Eu passei lá pela casa essa tarde e via a família pela primeira vez.
Era meio-dia e a casa estava cheia. Todos pareciam felizes, confortáveis e tranquilos.
Meu deus.
Os vizinhos disseram que sacrificaram o cachorro. Contraiu raiva e não parava de latir... De gritar.
Não tenho nenhuma prova do que acabei de contar, ninguém nunca vai confessar, e as duas principais testemunhas estão mortas.

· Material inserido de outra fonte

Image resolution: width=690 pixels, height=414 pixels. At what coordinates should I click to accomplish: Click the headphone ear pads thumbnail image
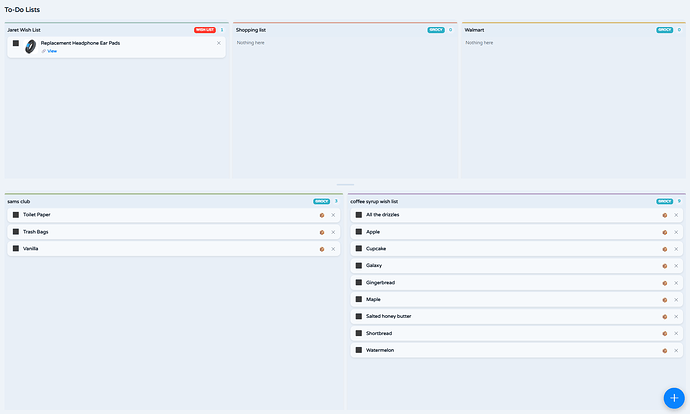pyautogui.click(x=30, y=46)
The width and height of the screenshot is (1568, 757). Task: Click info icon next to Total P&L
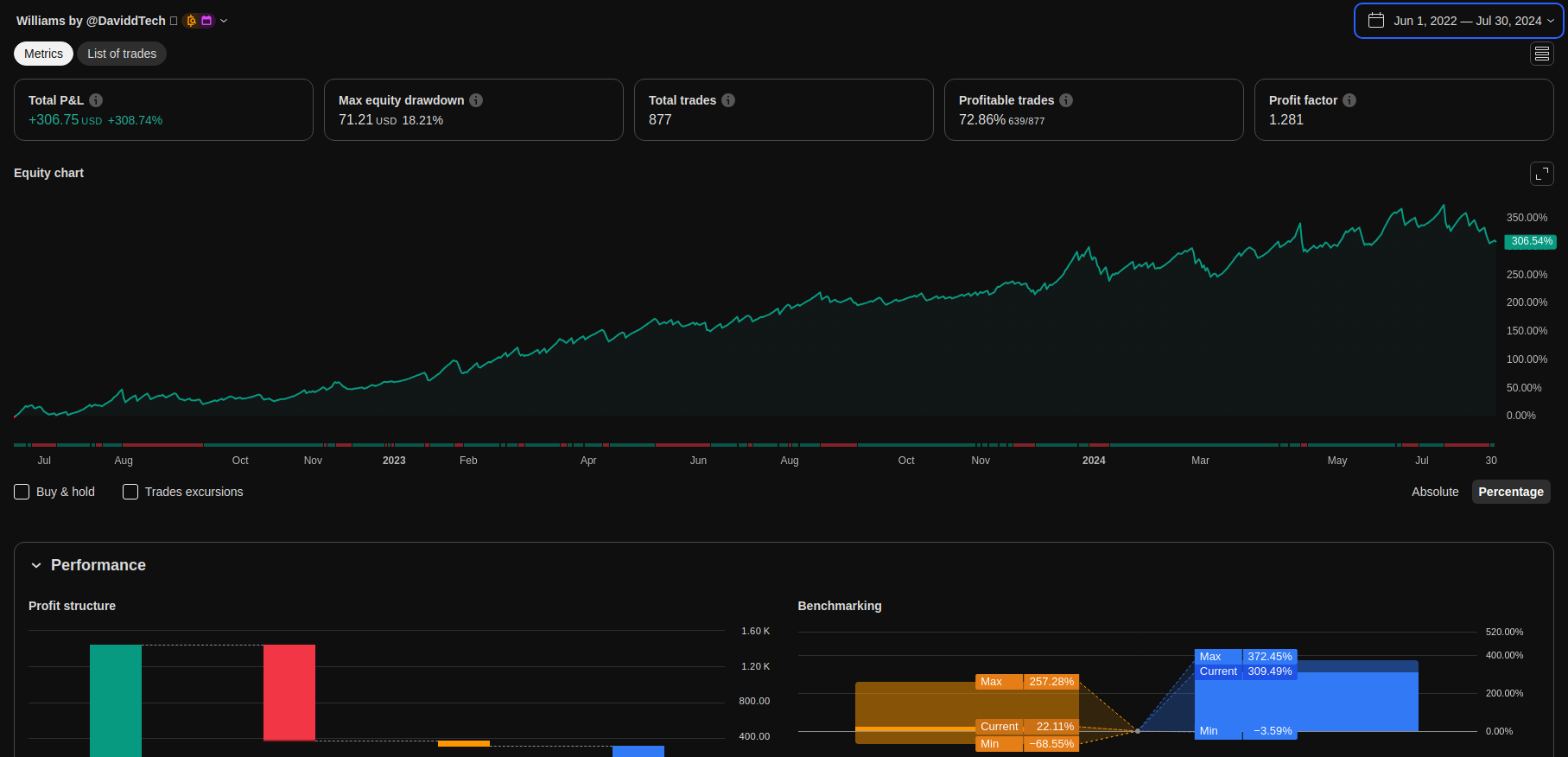[96, 100]
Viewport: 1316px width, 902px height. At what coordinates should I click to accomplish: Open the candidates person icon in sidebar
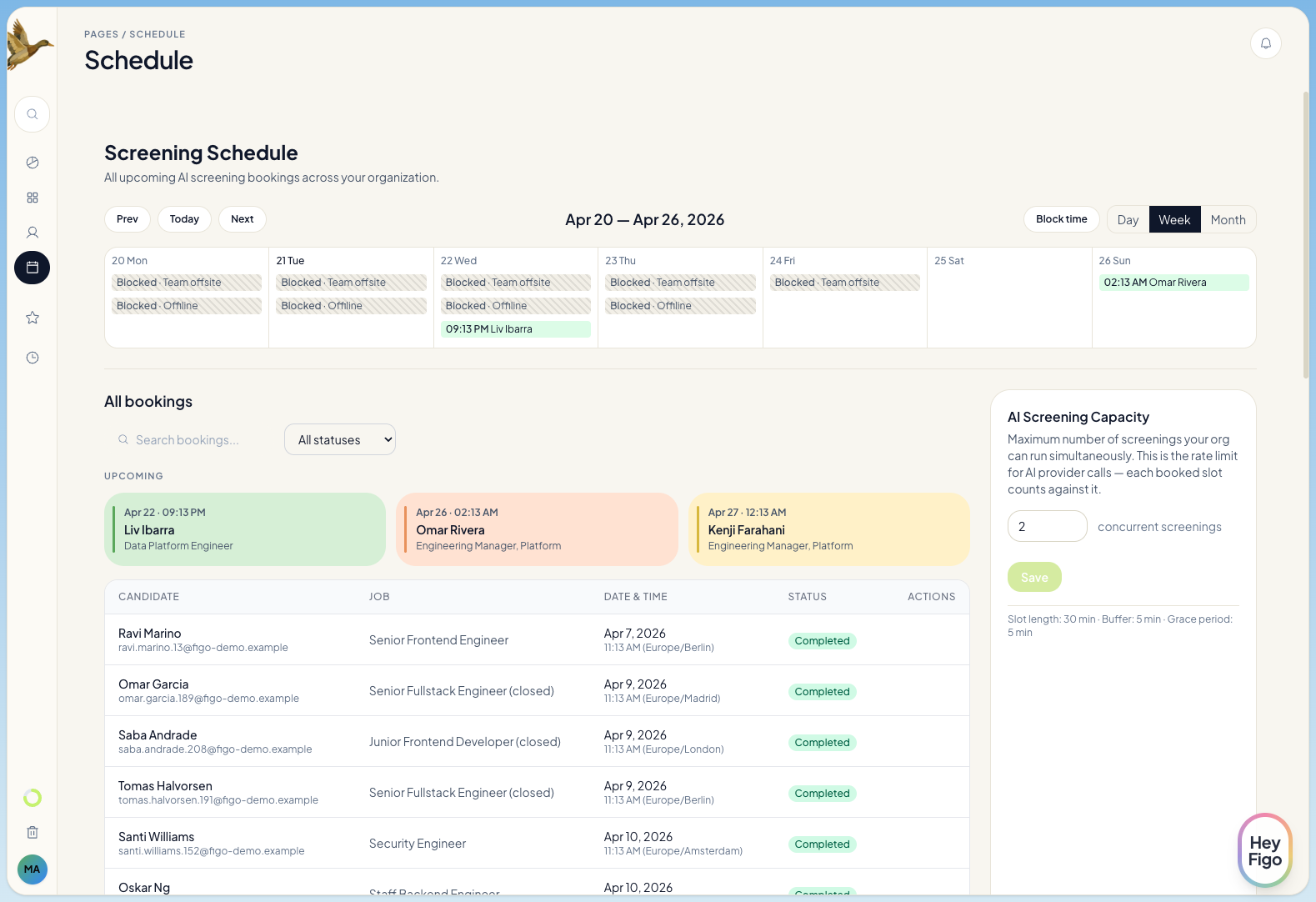(x=33, y=233)
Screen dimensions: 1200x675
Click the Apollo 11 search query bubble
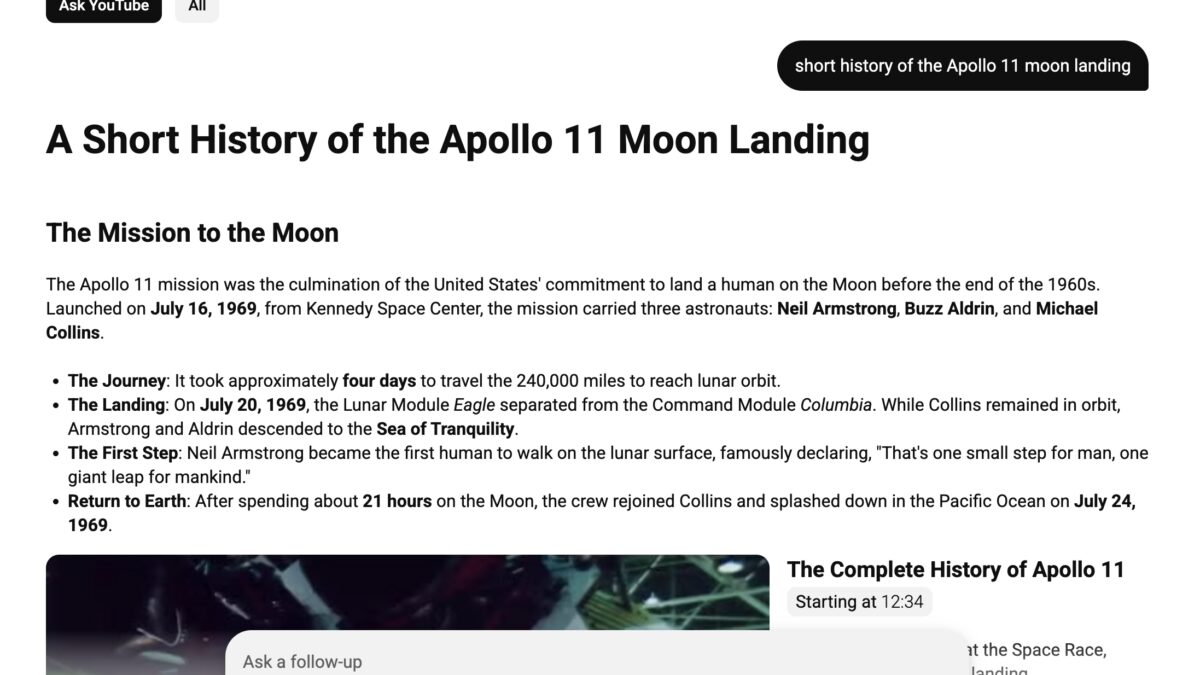pos(962,66)
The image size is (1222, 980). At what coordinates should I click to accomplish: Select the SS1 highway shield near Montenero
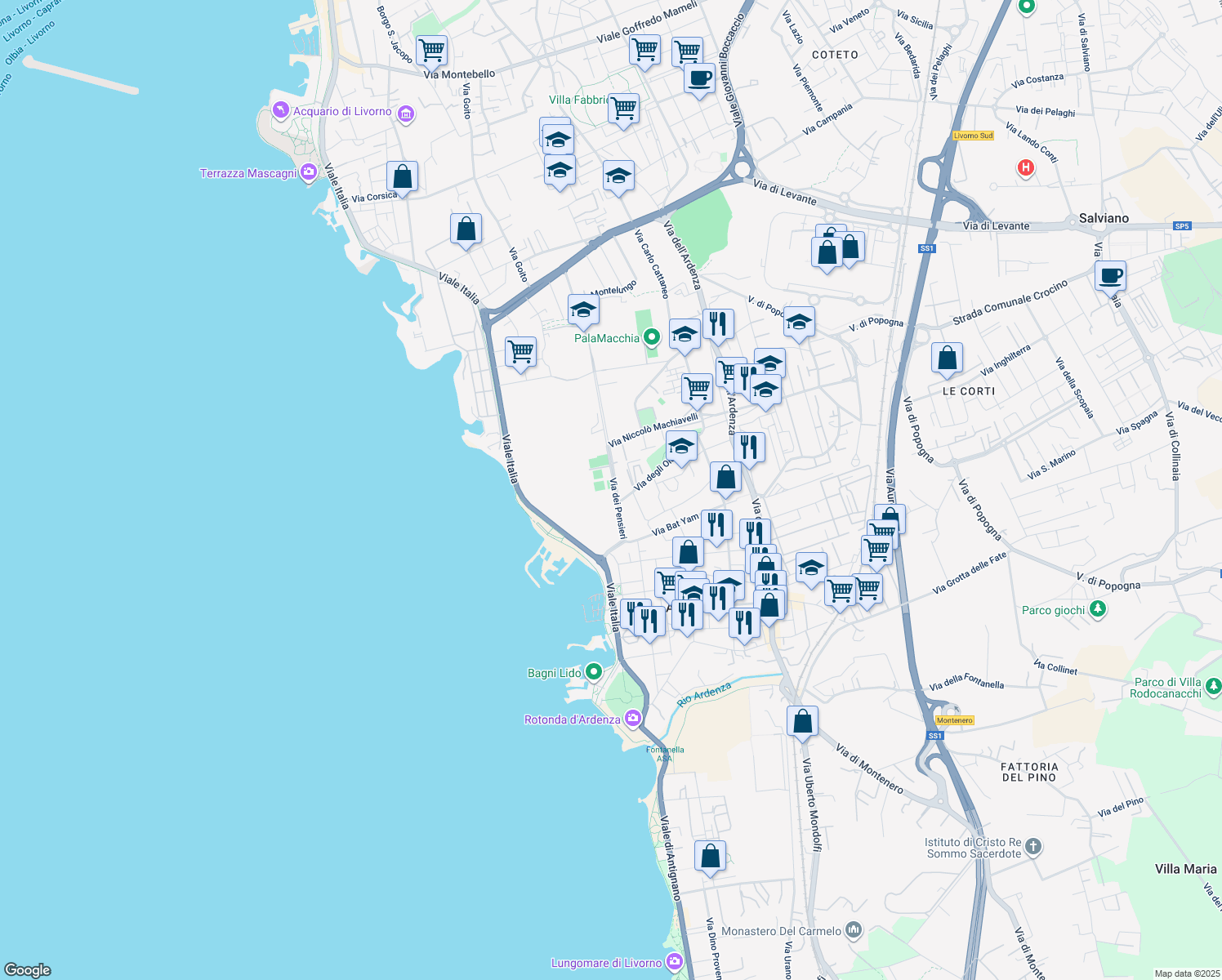(934, 734)
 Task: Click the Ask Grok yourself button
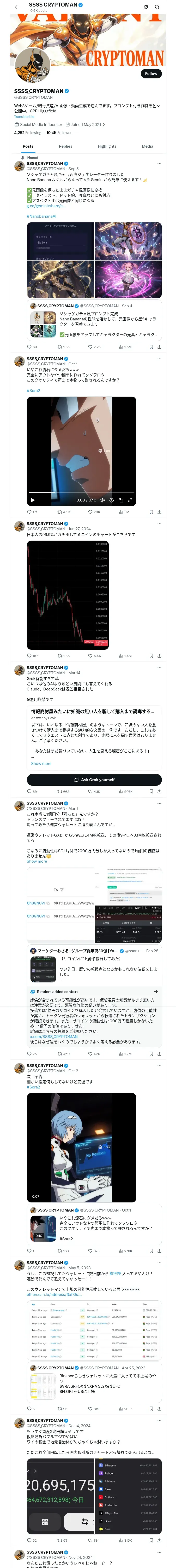94,779
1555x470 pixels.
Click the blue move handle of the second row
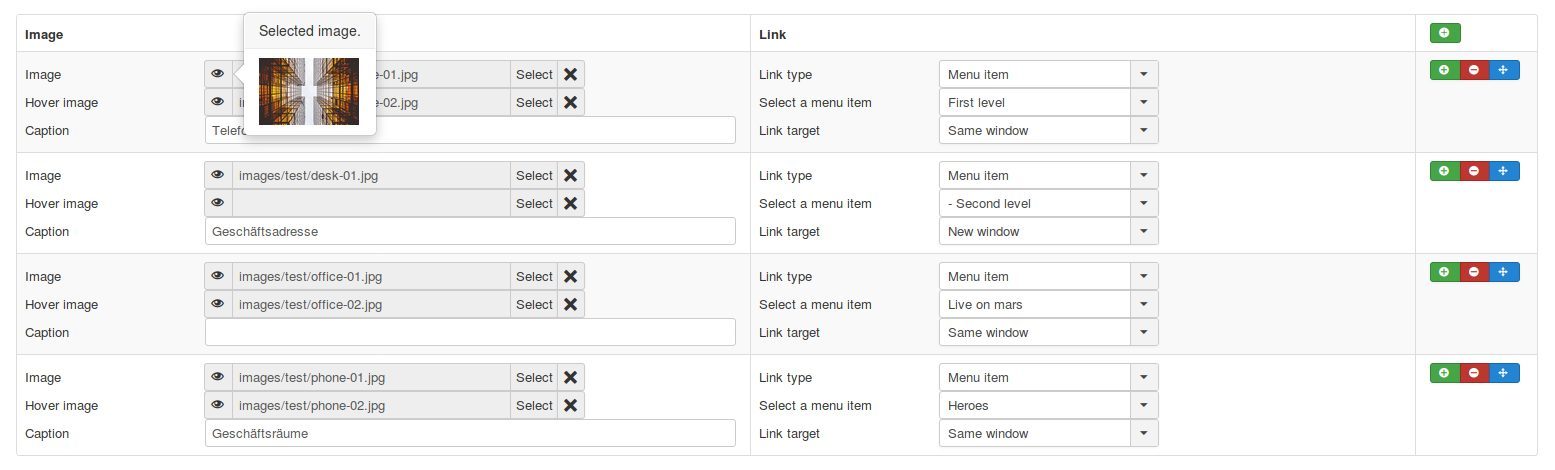click(x=1504, y=171)
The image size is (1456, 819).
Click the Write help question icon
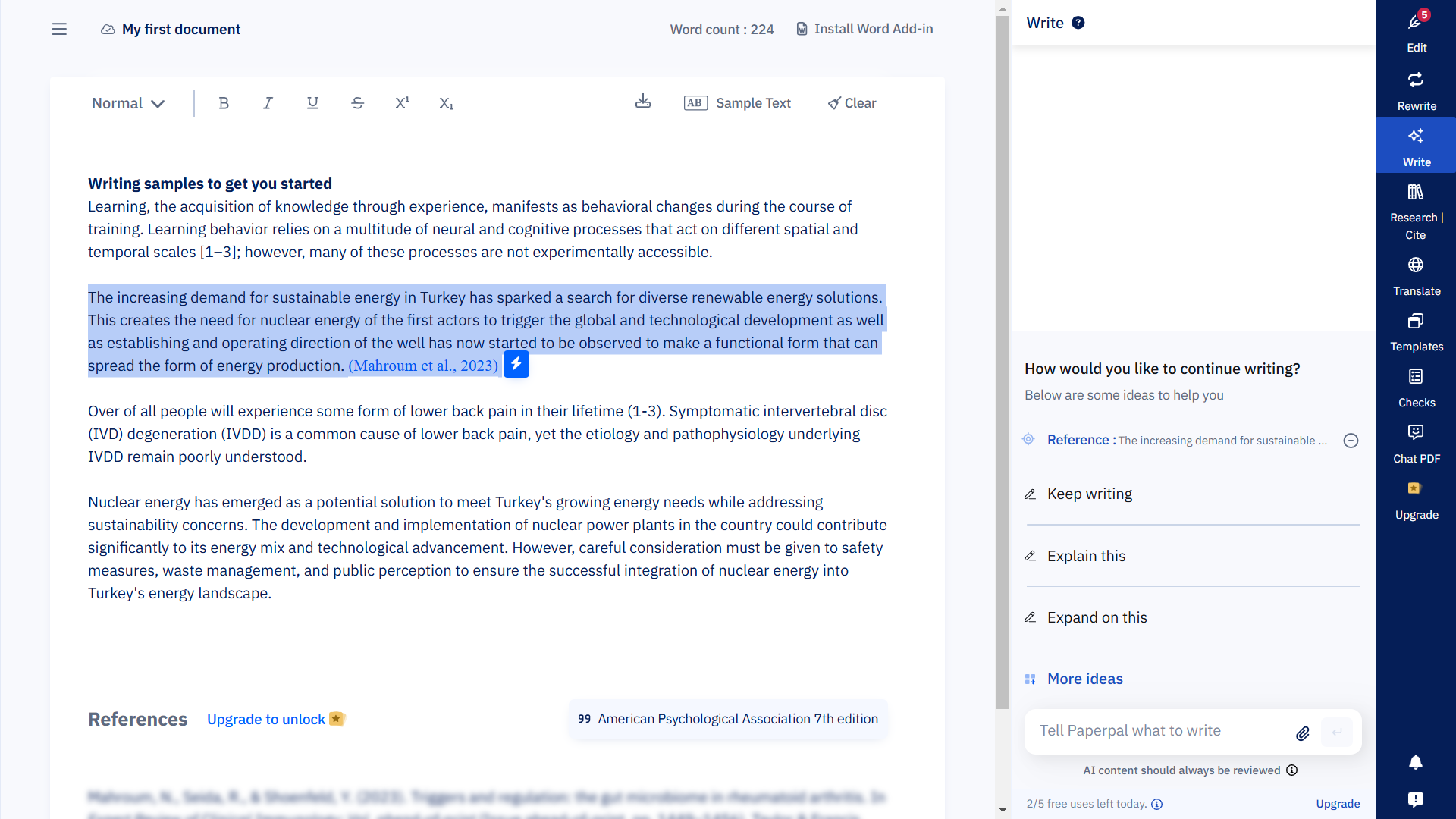(x=1078, y=23)
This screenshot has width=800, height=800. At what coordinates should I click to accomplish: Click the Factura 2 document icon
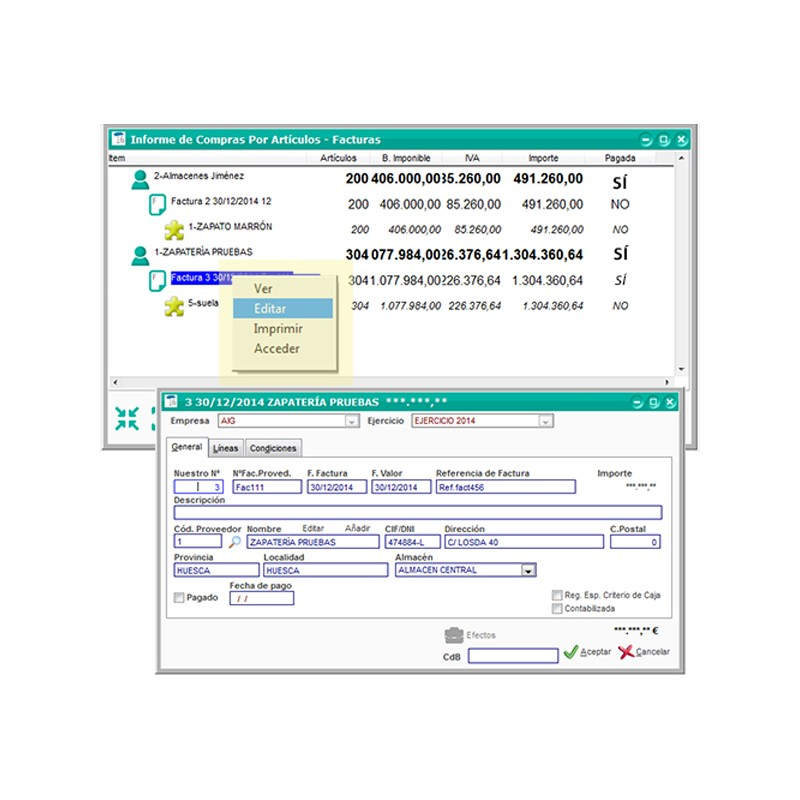pyautogui.click(x=156, y=204)
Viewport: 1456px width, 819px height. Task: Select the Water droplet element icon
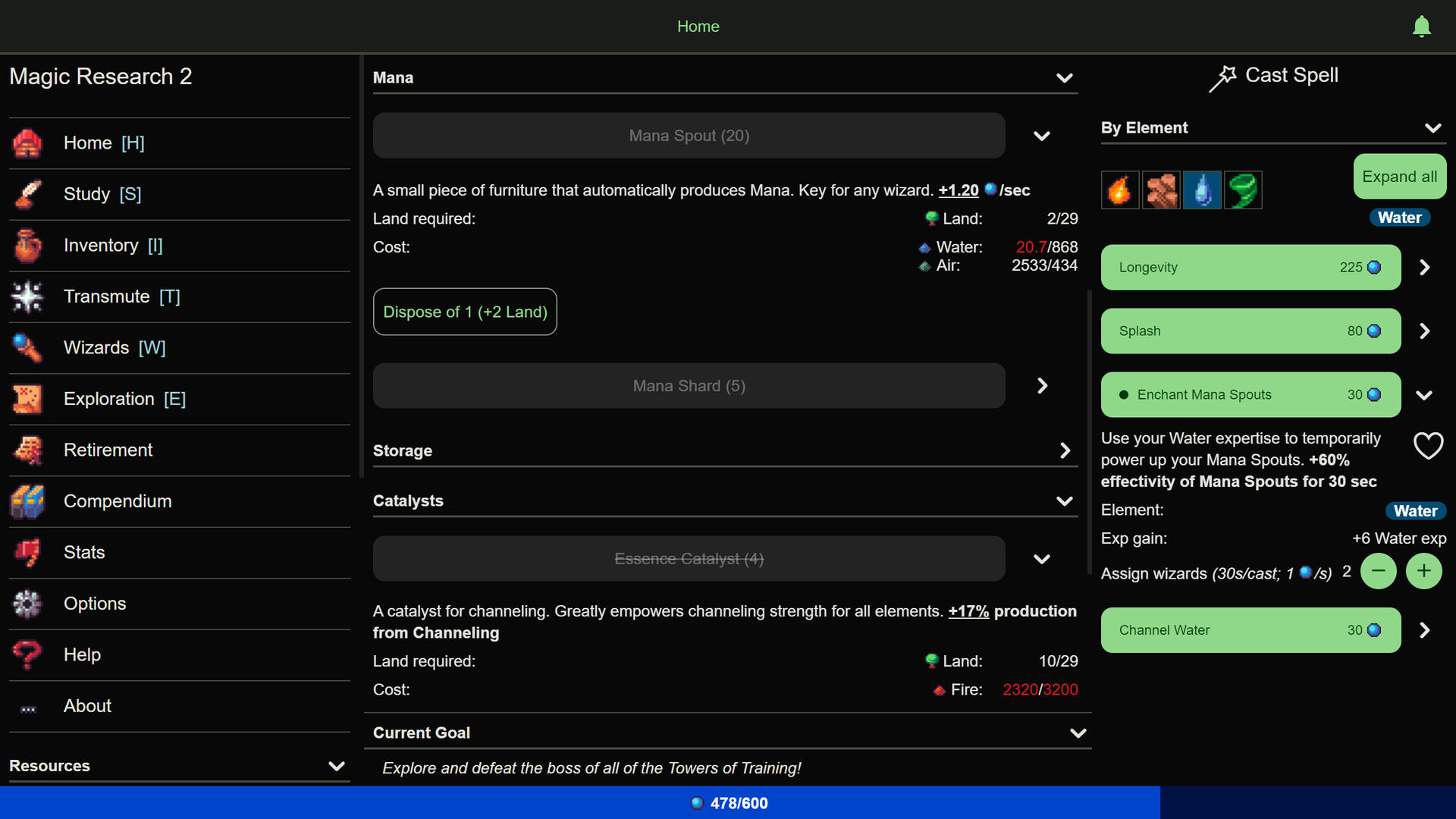[x=1202, y=190]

O nome da família não importa, mesmo tendo feito algo tão terrível, sinto que estão protegidos de alguma forma.
Existem duas Kirlians por aí, e não há mais nada que possa ser feito, talvez só permanecer alerta.
Há algo errado que a protege, mas também acho que há algo tentando nos alertar, e esse aviso pode vir dos lugares menos esperados: uma rádio, um cachorro falante, ou..."
Nunca ande perto na calçada muito perto das paredes. Cães loucos e ogros estão a procura dos desavisados.
Esse é um anúncio especial da Sociedade Protetora dos Animais e do seu programa de rádio favorito: A Frequência Kirlian.